Marc Sours GM of Honda Performance Development, Inc (HPD)

Honda adopts new engine formula for 2012

By Dave Lewandowski

LEXINGTON, Ohio — Honda Performance Development is the first engine manufacturer to commit to the next generation of IZOD IndyCar Series car.

HPD president Erik Berkman announced before qualifications at Mid-Ohio Sports Car Course that the racing arm of American Honda Motor Company is extending participation beyond expiration of its current supply agreement at the conclusion of the 2011 season.

HPD will continue to provide the Honda Indy V-8 engine to all competitors during the 2011 season, after which a 2.4-liter, twin-turbocharged V-6 power plant, designed by HPD, will debut when new engine specifications take effect in the series in 2012.

The cost of a season-long lease for the 2012 Honda IndyCar engine will be reduced by up to 40 percent from current pricing. This follows a number of other significant cost reductions, which Honda has implemented since taking on the challenge of supplying the entire field of entrants in 2006. HPD has provided engines to the series since 2003.

“Through both robust and trying times, our commitment to open-wheel racing in America has never wavered,” Berkman said. “With today’s announcement, we are pleased to reaffirm that commitment, and extend it deep into the current decade. We’ve had meetings with the (Indy Racing League) and meetings directly with individual competitors to agree on how we can limit our escaltion of costs and yet have fair and reasonable competition.

“With a passionate and energetic new title sponsor in IZOD, dynamic new management at its helm, and plans to significantly reshape its on-track product in the near future, the IZOD IndyCar Series is poised for significant growth. We are delighted to take a role in that promising future.”

On June 2, IZOD IndyCar Series officials announced that its 2012 engine platform will allow manufacturers to produce engines with a maximum of six cylinders as well as maximum displacement of 2.4 cubic liters. The ethanol-fueled engines will produce between 550 and 700 horsepower to suit the diverse set of tracks on which the IZOD IndyCar Series competes and will be turbocharged to allow for flexibility in power.

“It shows commitment and dedication on their part, and we couldn’t be happier both with the job they’ve done in the competitive environment and their ability to step up and be our sole supplier from 2006 forward has been just phenomenal,” said Brian Barnhart, president of competition and racing operations for the IZOD IndyCar Series. “The performance and reliability is unmatched, and any time you get a company with the magnitude and caliber of Honda through HPD joining your series it’s a great thing.”

Other manufacturers are welcome to join Honda in supplying engines, and IZOD IndyCar Series CEO and team co-owner Gil de Ferran will travel to Europe in September to speak with potential manufacturers.

“The ICONIC Advisory Committee has researched future engine platforms with manufacturers, teams, drivers and fans, and they felt this strategy best highlights key attributes of the sport – speed, competition and diversity,” Bernard said. “We feel this open and all-inclusive platform will make our sport an attractive option to engine manufacturers, while allowing development of a relevant and innovative platform to the current and future automotive industry by highlighting efficiency, performance, durability, quality, environmental responsibility and safety.”
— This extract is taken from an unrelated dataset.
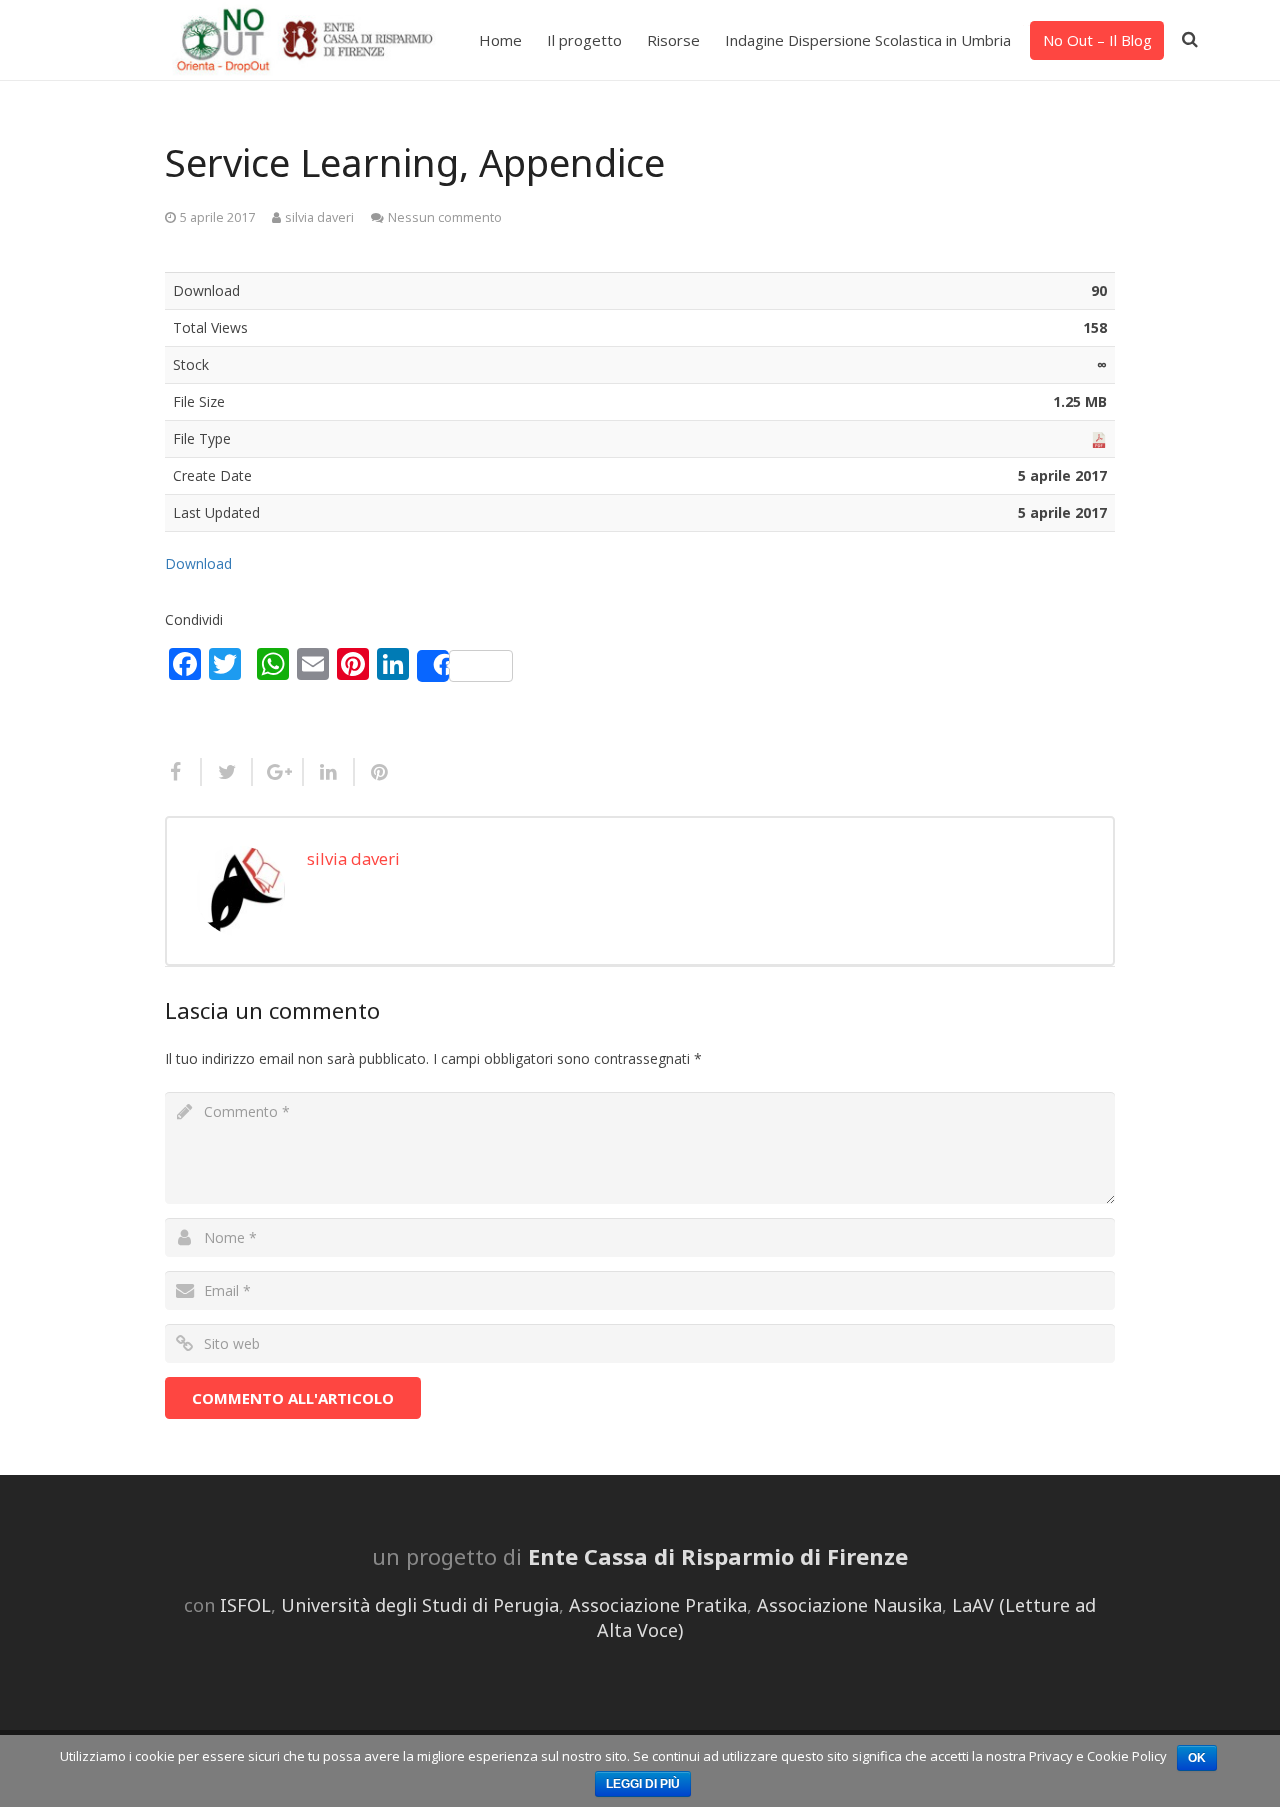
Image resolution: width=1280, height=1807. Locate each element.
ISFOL (245, 1605)
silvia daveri (319, 217)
Founded in 1993 and located in Santa Clarita, Calif., HPD is the technical operations center for American Honda high-performance racing cars and engines.

“By Honda extending its participation, I think it says a lot of what the IndyCar Series is now and where it’s going,” said de Ferran, former sporting director of Honda’s F1 program. “Manufacturers aren’t forced to participate in motorsports, and they’re not forced to participate in any one series per say. They do so because they choose to and because they can see the benefits that motorsports can bring to the business of selling road cars. Honda, as people like to say, is a racing company that happens to sell road cars.”